Tuesday, December 23, 2025

Lots of flu epidemics

everyone knows about the 1917 influenza epidemic, but there were other influenza like epidemics before and after that. 

 So anyway, I was listening to this discussion about Jack the Ripper, and one person who was suspected by those who like conspiracy theories is a Royal son (at 22 minutes), and they mention that he was in Scotland during the time and he later died of influenza in the 1890s influenza epidemic.

there was a major flu epidemic in the 1890s? Sort of forgotten today that influenza is a recurring illness.

Hmm. sort of overlooked that lotss of influenza epidemics out there  

As for the 188990 epidemic here on Wikipedia


It was the last great pandemic of the 19th century, and is among the deadliest pandemics in history.[2][3] The pandemic killed about 1 million people out of a world population of about 1.5 billion (0.067% of population).[4][5] The most reported effects of the pandemic took place from October 1889 to December 1890, with recurrences in March to June 1891, November 1891 to June 1892, the northern winter of 1893–1894, and early 1895. According to researchers' estimates, excess mortality from Russian influenza in the Russian Empire for the period 1889–1890 could be from 60,000 to 90,000 people, with lethality from the virus, a little more than 0.2%.[6]

more here:

A partial listing of particularly violent outbreaks likely to have been influenza include one in 1510...In 1580, another pandemic started in Asia, then spread to Africa, Europe, and even America,,, 
In 1688, influenza struck England, Ireland, and Virginia; in all these places “the people dyed … as in a plague” (Duffy, 1953). A mutated or new virus continued to plague Europe and America again in 1693 and Massachusetts in 1699...
In London in 1847 and 1848, more people died from influenza than from the terrible cholera epidemic of 1832. In 1889 and 1890, a great and violent worldwide pandemic struck again ...

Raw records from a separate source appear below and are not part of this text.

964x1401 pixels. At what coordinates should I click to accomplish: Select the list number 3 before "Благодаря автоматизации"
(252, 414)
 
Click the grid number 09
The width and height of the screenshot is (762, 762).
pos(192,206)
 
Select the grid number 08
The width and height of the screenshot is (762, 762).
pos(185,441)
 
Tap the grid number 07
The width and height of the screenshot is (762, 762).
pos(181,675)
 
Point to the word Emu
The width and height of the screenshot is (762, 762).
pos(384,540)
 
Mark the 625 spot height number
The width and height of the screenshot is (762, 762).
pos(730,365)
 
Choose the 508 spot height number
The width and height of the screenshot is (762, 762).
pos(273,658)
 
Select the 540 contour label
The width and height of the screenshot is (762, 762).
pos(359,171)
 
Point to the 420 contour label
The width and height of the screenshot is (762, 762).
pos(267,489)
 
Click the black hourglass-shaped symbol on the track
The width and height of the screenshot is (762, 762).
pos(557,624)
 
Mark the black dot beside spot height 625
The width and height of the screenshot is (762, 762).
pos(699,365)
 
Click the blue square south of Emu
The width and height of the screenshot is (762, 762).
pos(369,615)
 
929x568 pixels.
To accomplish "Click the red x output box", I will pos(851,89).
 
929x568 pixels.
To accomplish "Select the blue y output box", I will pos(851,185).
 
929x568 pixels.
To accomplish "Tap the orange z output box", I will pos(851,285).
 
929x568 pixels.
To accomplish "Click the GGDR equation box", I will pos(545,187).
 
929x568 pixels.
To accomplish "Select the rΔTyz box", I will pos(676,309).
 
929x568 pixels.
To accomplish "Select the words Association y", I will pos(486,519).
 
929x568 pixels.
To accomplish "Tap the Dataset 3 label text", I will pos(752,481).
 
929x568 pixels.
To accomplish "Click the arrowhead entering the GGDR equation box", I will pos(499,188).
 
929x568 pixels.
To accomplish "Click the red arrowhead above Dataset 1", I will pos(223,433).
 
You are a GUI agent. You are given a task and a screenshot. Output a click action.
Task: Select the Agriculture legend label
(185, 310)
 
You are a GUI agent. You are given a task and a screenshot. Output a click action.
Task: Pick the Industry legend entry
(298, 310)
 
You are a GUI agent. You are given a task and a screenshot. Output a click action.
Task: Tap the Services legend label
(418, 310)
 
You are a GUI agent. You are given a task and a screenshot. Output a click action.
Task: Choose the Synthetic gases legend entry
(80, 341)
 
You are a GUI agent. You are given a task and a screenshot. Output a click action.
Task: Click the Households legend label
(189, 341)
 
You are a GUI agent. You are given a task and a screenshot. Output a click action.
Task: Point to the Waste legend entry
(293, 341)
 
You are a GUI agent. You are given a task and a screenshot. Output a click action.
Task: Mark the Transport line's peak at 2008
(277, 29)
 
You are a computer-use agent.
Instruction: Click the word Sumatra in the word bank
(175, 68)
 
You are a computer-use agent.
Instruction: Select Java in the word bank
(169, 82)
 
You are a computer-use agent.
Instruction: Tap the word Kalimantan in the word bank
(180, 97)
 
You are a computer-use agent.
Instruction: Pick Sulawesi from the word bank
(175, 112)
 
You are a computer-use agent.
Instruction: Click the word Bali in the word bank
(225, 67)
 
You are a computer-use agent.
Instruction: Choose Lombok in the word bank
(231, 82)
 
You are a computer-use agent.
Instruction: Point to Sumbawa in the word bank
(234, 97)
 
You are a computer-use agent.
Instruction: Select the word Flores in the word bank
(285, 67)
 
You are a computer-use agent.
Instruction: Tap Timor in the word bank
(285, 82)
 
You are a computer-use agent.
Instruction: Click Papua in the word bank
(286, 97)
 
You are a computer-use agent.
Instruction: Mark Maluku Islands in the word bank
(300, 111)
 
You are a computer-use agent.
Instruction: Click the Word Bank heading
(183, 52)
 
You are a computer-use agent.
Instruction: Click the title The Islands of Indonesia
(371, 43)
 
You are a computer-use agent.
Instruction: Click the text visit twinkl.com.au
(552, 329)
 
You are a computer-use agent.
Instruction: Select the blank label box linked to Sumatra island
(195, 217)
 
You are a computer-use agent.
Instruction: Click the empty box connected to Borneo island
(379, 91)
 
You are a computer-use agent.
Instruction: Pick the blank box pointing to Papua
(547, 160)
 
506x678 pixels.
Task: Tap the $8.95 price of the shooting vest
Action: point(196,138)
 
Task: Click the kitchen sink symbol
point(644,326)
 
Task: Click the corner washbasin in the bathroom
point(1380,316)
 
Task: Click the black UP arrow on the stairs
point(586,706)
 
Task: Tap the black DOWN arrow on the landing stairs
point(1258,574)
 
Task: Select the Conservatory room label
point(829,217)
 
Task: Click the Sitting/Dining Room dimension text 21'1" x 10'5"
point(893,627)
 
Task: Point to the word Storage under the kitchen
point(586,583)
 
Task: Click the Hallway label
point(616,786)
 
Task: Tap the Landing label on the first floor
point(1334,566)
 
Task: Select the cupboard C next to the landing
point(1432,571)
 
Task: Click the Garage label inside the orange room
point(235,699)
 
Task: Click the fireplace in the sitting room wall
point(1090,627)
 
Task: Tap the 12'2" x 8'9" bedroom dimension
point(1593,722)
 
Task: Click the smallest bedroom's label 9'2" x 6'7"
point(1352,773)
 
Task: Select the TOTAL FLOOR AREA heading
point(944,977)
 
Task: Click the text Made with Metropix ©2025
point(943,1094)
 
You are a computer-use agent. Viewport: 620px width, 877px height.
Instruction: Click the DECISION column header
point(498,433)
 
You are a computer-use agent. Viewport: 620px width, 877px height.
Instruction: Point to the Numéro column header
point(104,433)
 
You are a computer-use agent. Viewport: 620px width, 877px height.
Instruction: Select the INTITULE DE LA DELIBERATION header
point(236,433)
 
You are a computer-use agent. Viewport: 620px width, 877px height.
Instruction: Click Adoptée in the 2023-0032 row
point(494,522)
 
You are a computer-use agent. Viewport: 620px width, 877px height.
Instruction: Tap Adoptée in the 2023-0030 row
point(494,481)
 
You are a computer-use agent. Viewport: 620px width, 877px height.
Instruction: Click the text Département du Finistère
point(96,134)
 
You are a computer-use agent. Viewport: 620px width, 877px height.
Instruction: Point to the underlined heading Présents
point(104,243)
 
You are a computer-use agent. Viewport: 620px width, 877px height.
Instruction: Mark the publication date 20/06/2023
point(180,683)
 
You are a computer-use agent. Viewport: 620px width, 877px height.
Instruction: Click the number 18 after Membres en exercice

read the entire article for a background of repeated epidemics of influenza type epidemics.

there is a question in some of the articles I perused wondering if that the reason the 1918 influenza was weaker in China was that they had partial immunity from previous infections.


A similar idea could explain why in 1917 it killed the young adults not just the elderly was because the middle aged and elderly may have had partial immunity due to previous infection in this earlier epidemic.

One sometimes forgets about previous epidemics.

One of my earliest memories was the doctor making a house call for my mother who had Asian flu, which was a major epidemic of 1957

Sine things to remember when you read hysteria about the next swine flu or bird flu epidemics threatening the world.